He received degrees in Pharmacy (1990) and Medicine (1994) from Dalhousie University in Halifax, Nova Scotia, and completed postgraduate training in Internal Medicine (1998) followed by residency in Clinical Pharmacology (2000), a fellowship in Medical Toxicology (2002), and a PhD in Clinical Epidemiology (2003), all at the University of Toronto. He has received certification from the American Board of Internal Medicine, the American Board of Emergency Medicine (Medical Toxicology), and the American Board of Clinical Pharmacology.
He is presently the Sunnybrook site director for the program in Clinical Pharmacology & Toxicology and is actively involved with the Royal College of Physicians and Surgeons subspecialty program in Clinical Pharmacology and Toxicology as a member of the Nucleus committee and Vice Chair of the Examinations committee.
In addition to his clinical, teaching, and administrative activities, Dr. Juurlink maintains an active research program in the field of drug safety.

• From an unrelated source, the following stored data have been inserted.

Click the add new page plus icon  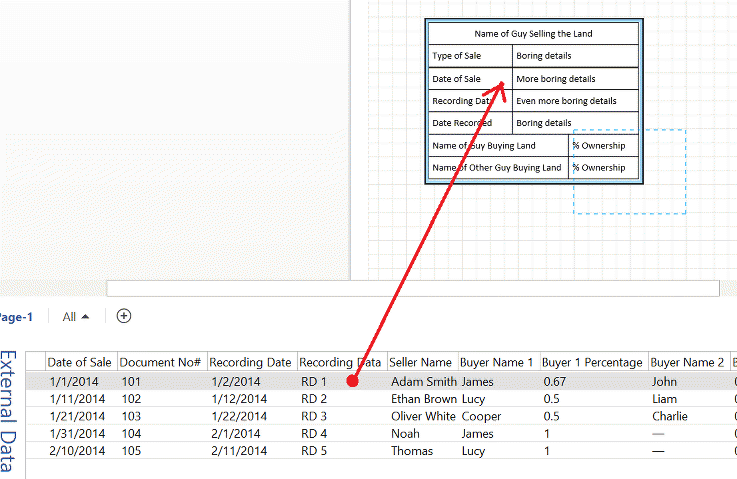click(124, 316)
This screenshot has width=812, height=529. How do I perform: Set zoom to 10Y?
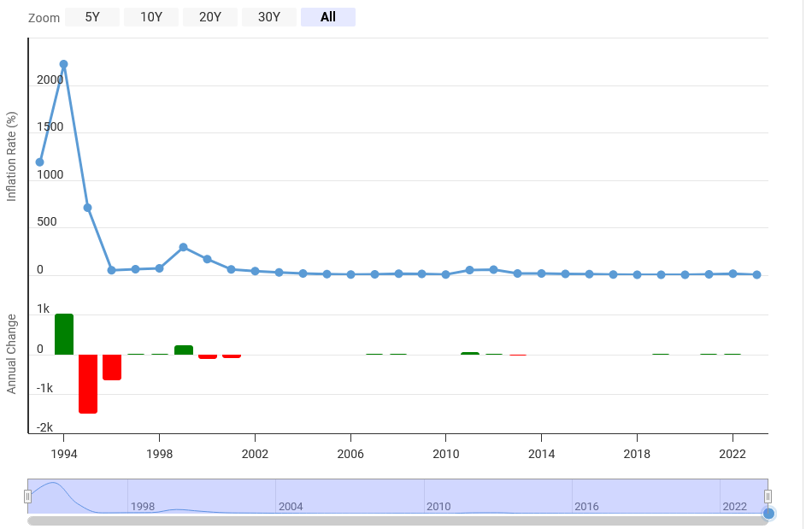click(151, 17)
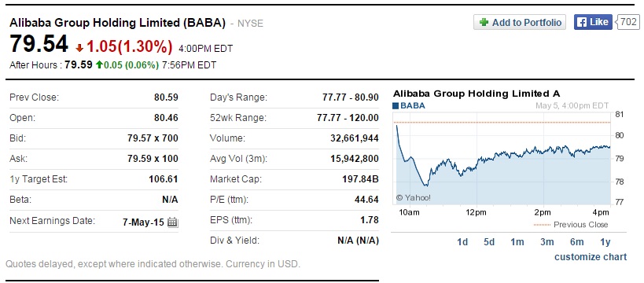Viewport: 644px width, 283px height.
Task: Click the Facebook Like button
Action: point(593,22)
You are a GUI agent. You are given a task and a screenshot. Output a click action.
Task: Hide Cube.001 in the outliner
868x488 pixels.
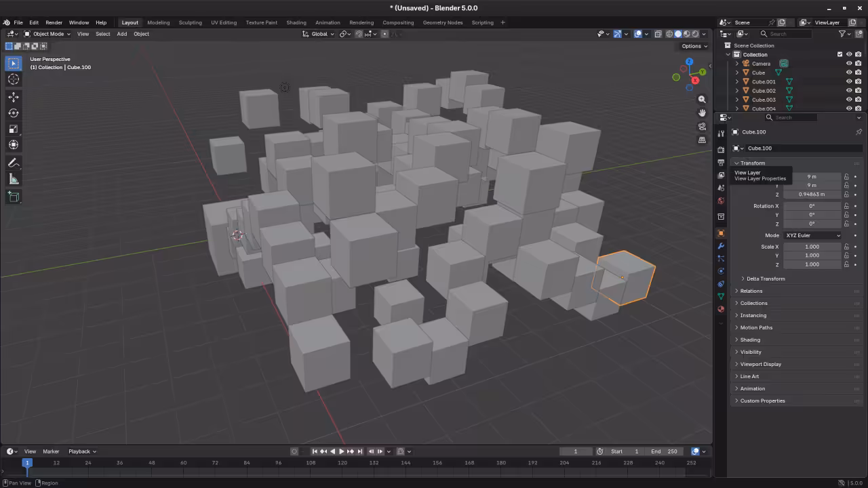[849, 81]
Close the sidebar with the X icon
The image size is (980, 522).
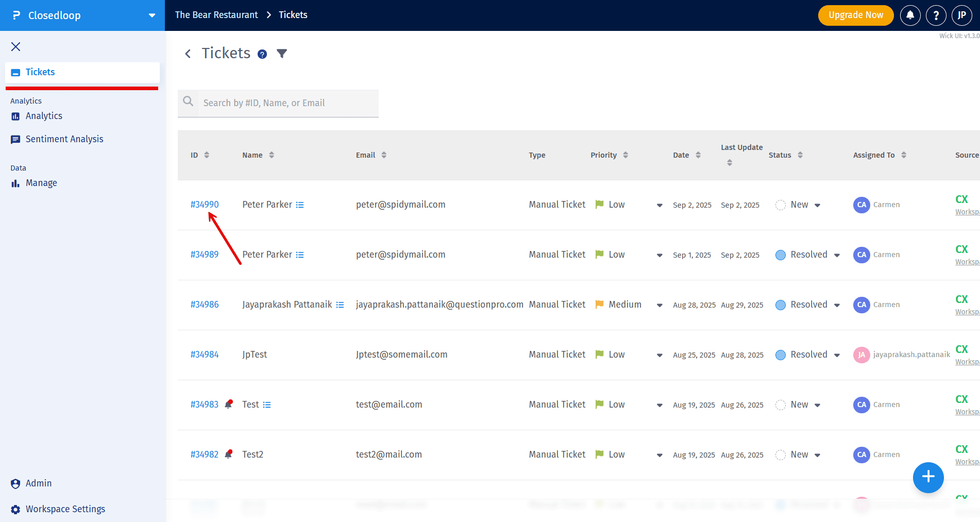pos(16,47)
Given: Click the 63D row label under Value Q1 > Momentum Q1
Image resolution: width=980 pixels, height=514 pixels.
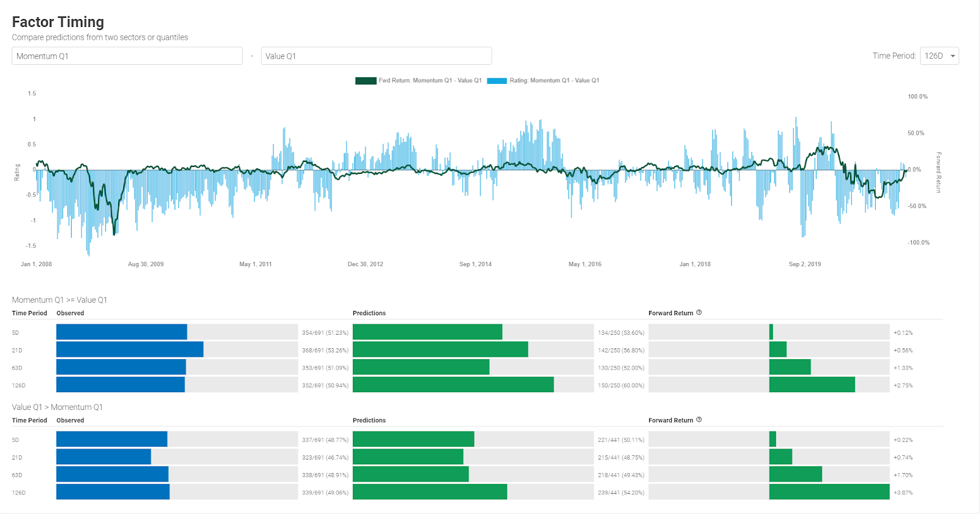Looking at the screenshot, I should click(17, 475).
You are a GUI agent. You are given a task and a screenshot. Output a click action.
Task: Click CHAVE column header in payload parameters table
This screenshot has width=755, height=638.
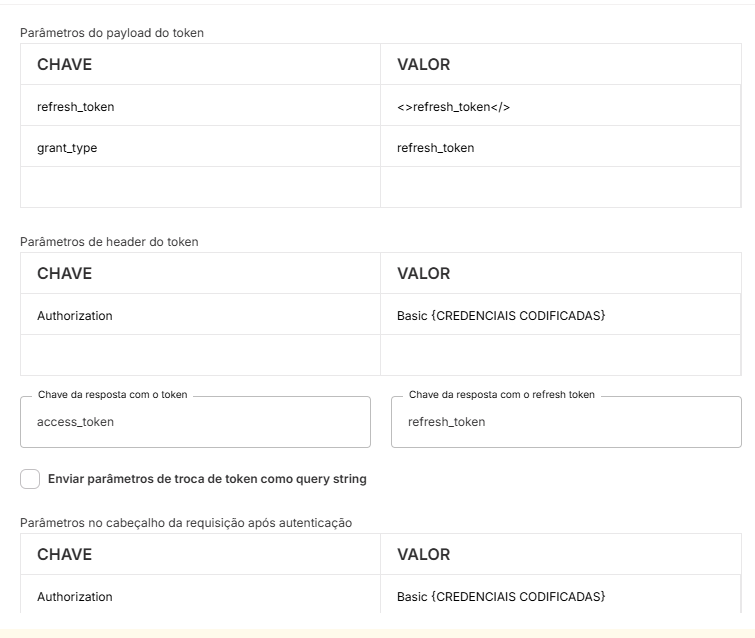[65, 64]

His areas of particular interest include drug safety, adverse drug events, the consequences of drug-drug interactions in clinical practice, and the epidemiology of suicide and deliberate self-poisoning.
- B.Phm., 1990, pharmacy, Dalhousie University, Canada
- MD, 1994, Dalhousie University, Canada
- FRCPC, 1998, internal medicine, University of Toronto, Canada
- FRCPC, 2000, clinical pharmacology, U of T, Canada
- Fellowship, 2002, medical toxicology, U of T, Canada
- PhD, 2003, clinical epidemiology, U of T, Canada
Appointments and Affiliations:
- Scientist, Evaluative Clinical Sciences, Schulich Heart Research Program, Sunnybrook Research Institute
- Senior scientist, Institute for Clinical Evaluative Sciences
- Professor, departments of medicine and pediatrics, U of T
- Staff physician, divisions of general internal medicine and clinical pharmacology, Sunnybrook Health Sciences Centre
- Medical toxicologist, Ontario Poison Information Centre, Hospital for Sick Children
- Drug safety
- Epidemiology of adverse drug events
Well-intended prescribing by physicians can often have unintended consequences for patients. This is sometimes because the patients in real-world clinical practice are less healthy (or less closely monitored) than those enrolled in the premarketing studies used to characterize drug safety and effectiveness. However, some drug-related side effects are sufficiently uncommon that they only become apparent after a drug has enjoyed widespread use by large numbers of patients.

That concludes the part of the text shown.